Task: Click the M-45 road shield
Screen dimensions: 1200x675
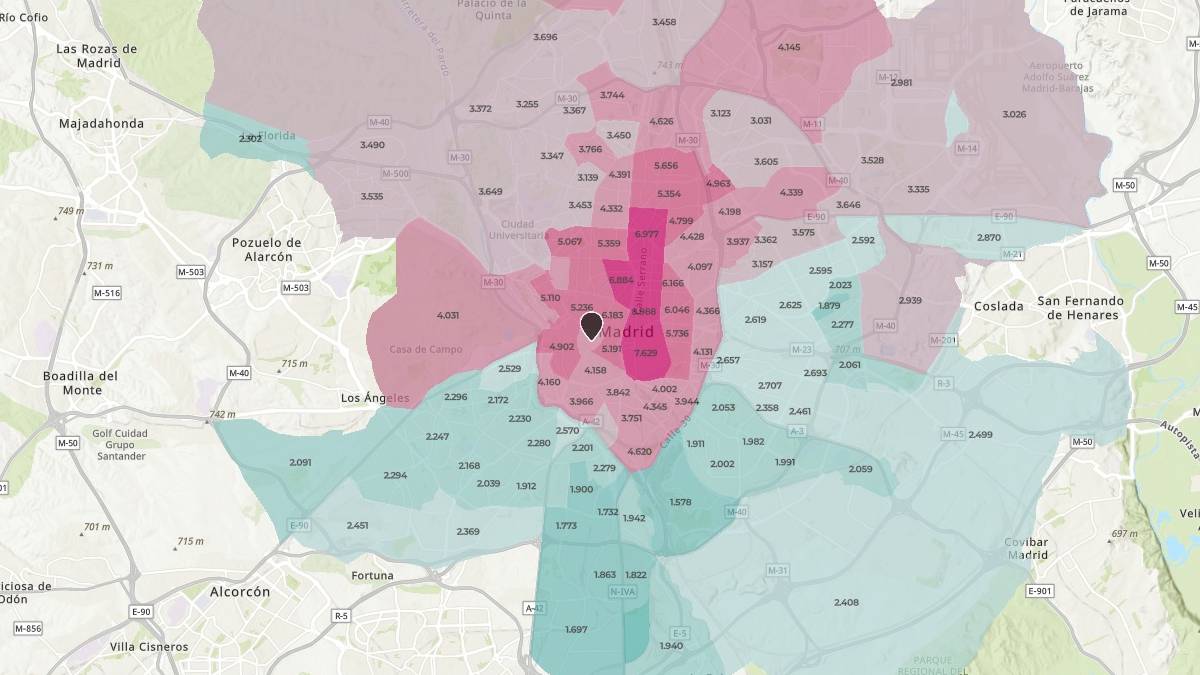Action: pos(953,434)
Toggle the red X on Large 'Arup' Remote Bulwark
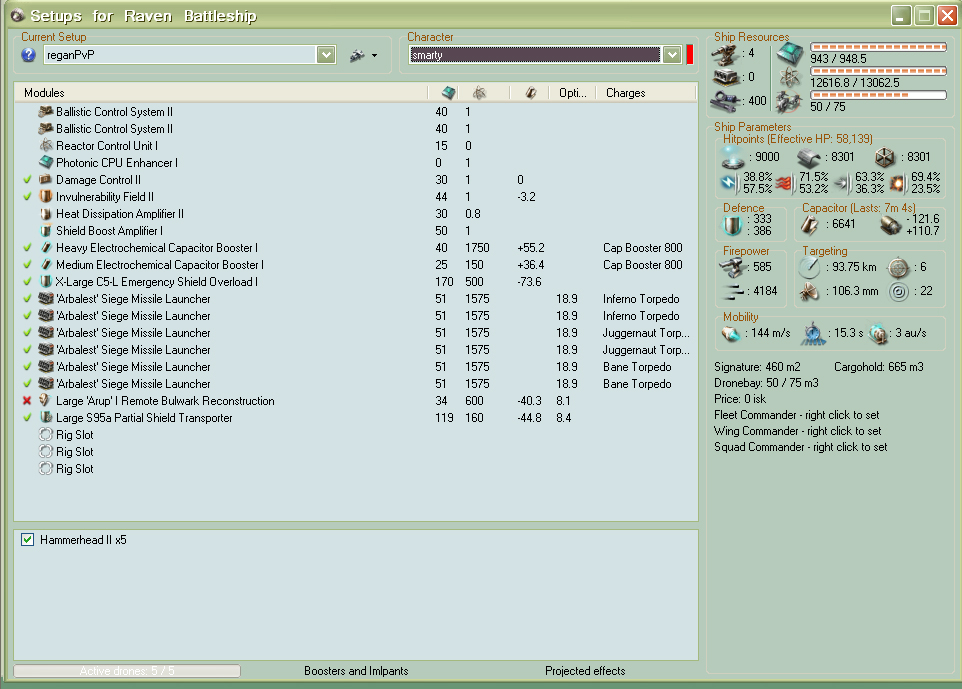The height and width of the screenshot is (689, 962). tap(27, 401)
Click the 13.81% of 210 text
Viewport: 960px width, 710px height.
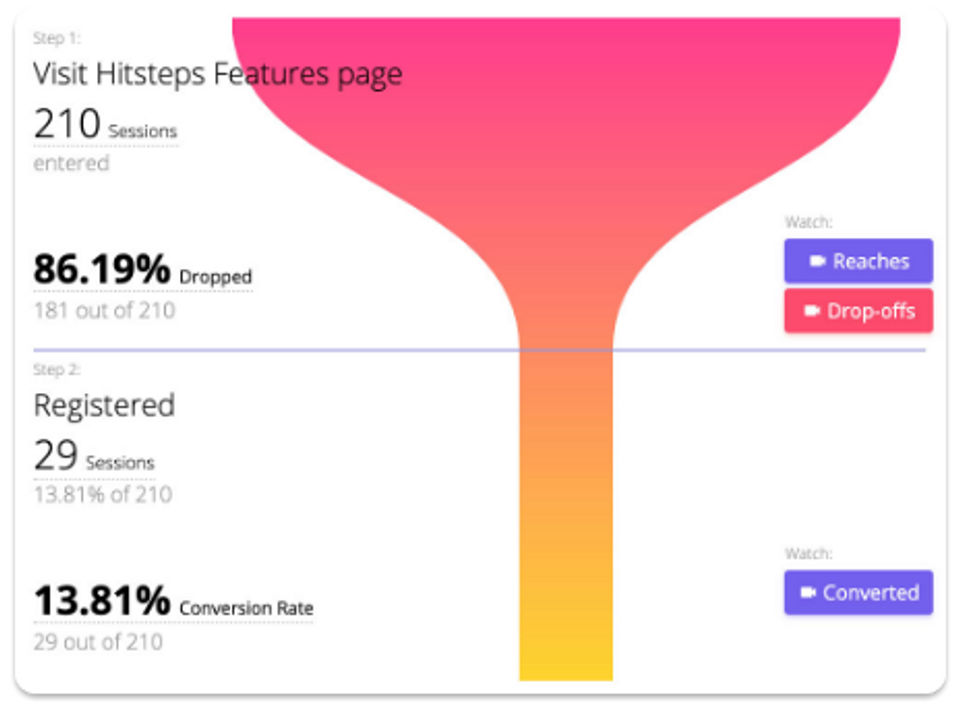point(102,494)
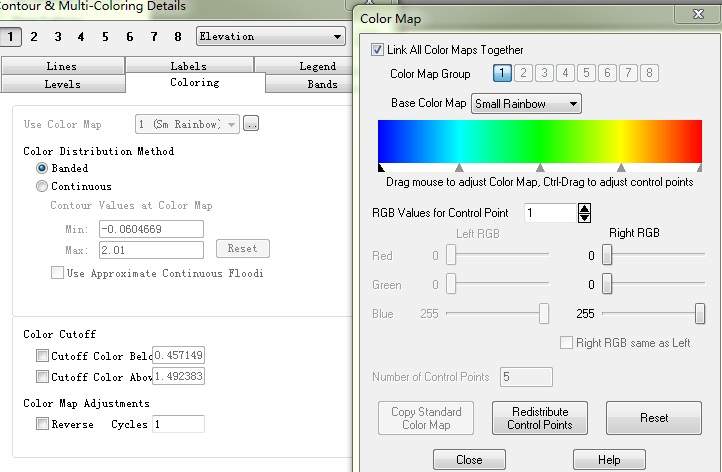Select contour group 8 button
Image resolution: width=722 pixels, height=472 pixels.
178,37
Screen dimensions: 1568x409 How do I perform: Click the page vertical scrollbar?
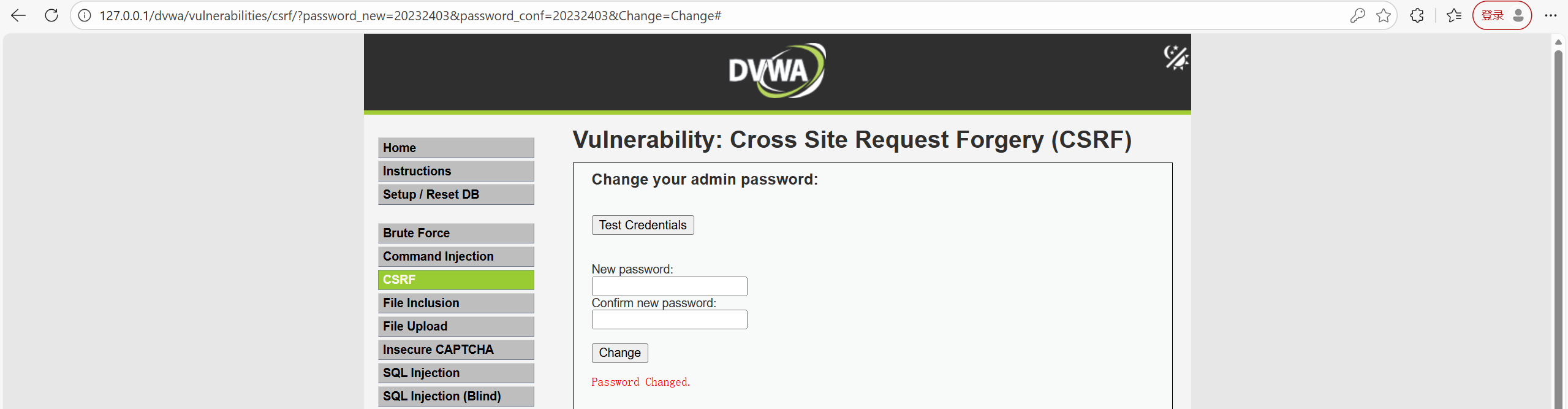(1558, 227)
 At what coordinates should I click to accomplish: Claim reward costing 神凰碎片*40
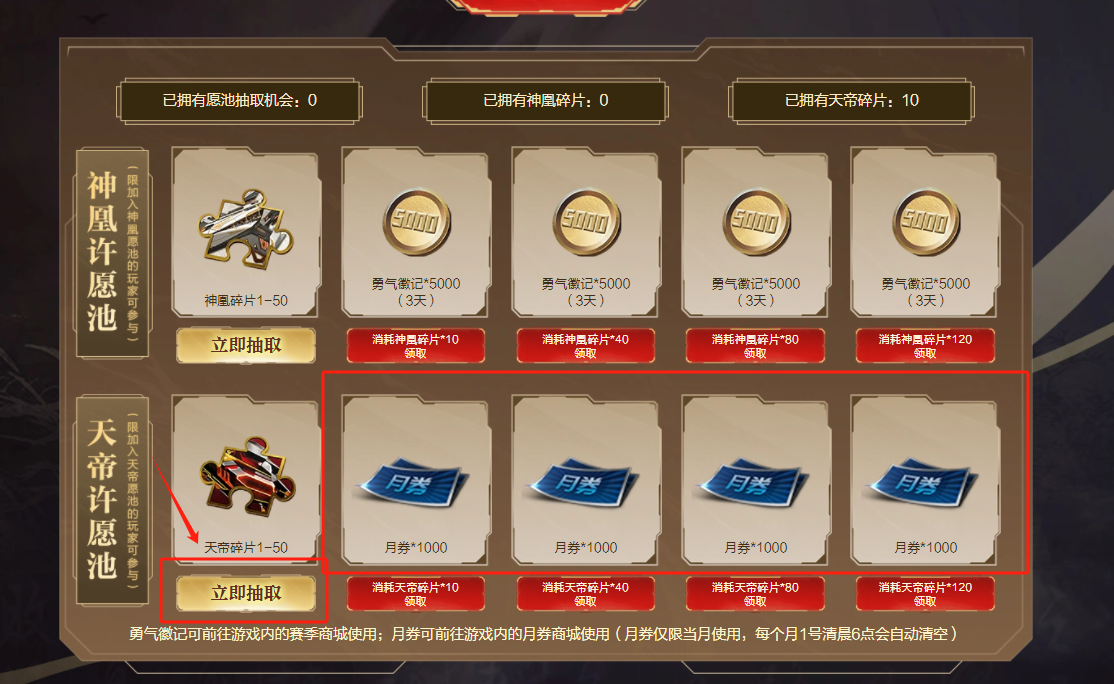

━━━━━━━━━━━━━━━━

__WHAT THE EXERCISE ASKS__:
Would you copy the records word for word, without any of their pictures?

__SOLUTION__:
Task: Click the M-45 road shield
Screen dimensions: 1200x675
Action: pos(953,434)
Toggle the red X on Large 'Arup' Remote Bulwark
The height and width of the screenshot is (689, 962). tap(27, 401)
Click the 13.81% of 210 text
Viewport: 960px width, 710px height.
point(102,494)
Select contour group 8 button
Image resolution: width=722 pixels, height=472 pixels.
178,37
Screen dimensions: 1568x409 How do I perform: Click the page vertical scrollbar?
(1558, 227)
 At what coordinates should I click to accomplish: Claim reward costing 神凰碎片*40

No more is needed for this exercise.